Task inputs:
[Start of section]
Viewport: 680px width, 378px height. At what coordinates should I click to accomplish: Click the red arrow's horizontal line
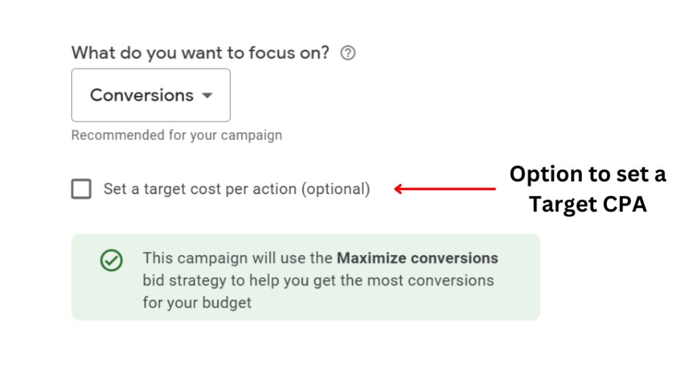coord(452,189)
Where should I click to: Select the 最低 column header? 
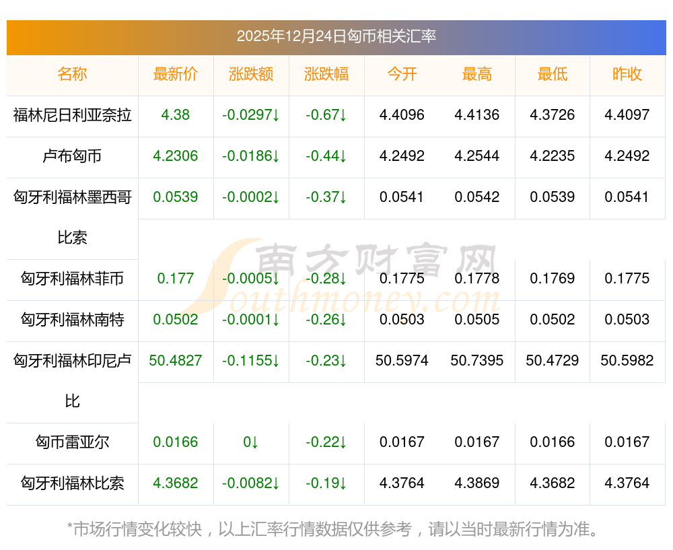(x=553, y=74)
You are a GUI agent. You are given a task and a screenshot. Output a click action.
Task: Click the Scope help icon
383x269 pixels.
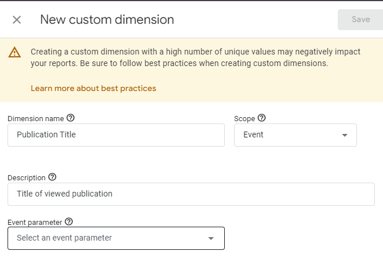click(261, 118)
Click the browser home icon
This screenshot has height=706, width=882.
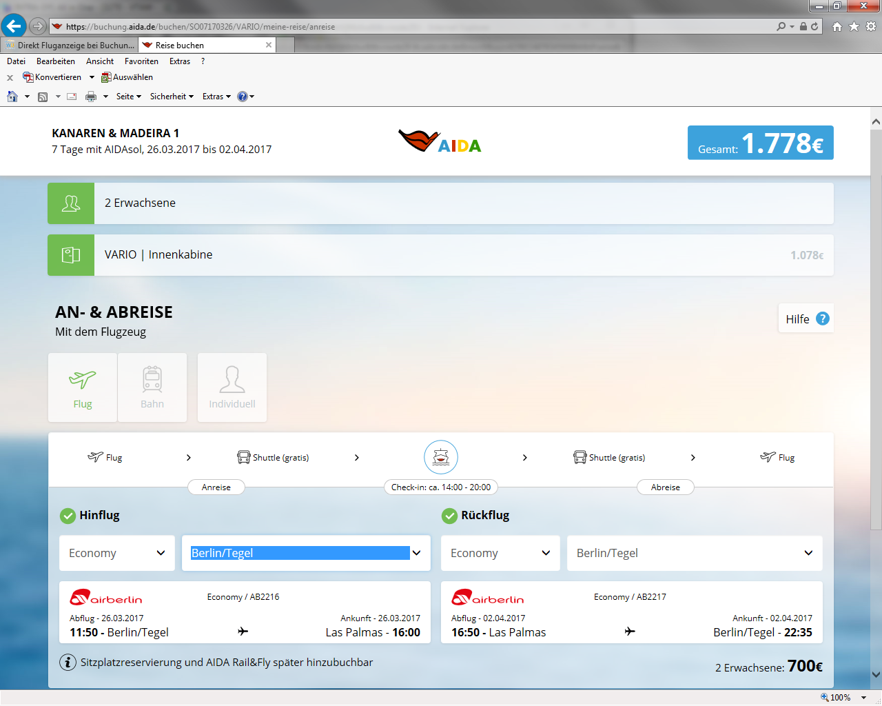837,26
[End of section]
What is required: Report back each line of the entries that holds the string "icon".

Solution:
Task: Click the Scope help icon
Click the browser home icon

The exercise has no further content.